## Your goal
Answer with the exact lines of the following material from the one containing "Given: Click the Univers Vacances house logo" through the one containing "This screenshot has height=443, width=885.", both end lines included.

## The records
+ + + + + + +

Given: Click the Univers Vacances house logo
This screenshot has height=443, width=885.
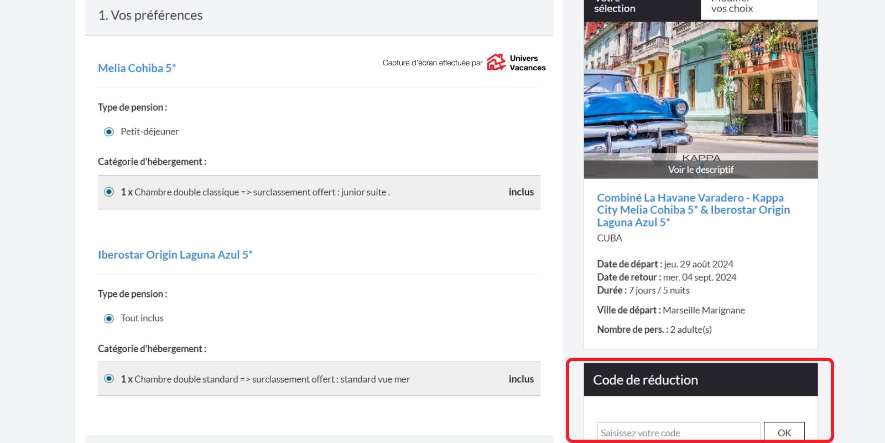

+ + + + + + +

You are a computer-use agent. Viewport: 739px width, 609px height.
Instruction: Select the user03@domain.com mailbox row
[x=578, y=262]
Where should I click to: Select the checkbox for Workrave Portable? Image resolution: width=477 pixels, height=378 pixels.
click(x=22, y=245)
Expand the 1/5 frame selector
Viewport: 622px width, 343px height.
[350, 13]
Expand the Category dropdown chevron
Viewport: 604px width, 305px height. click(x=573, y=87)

+ + + + + + +

## Solution
Given: Click the Univers Vacances house logo
This screenshot has height=443, width=885.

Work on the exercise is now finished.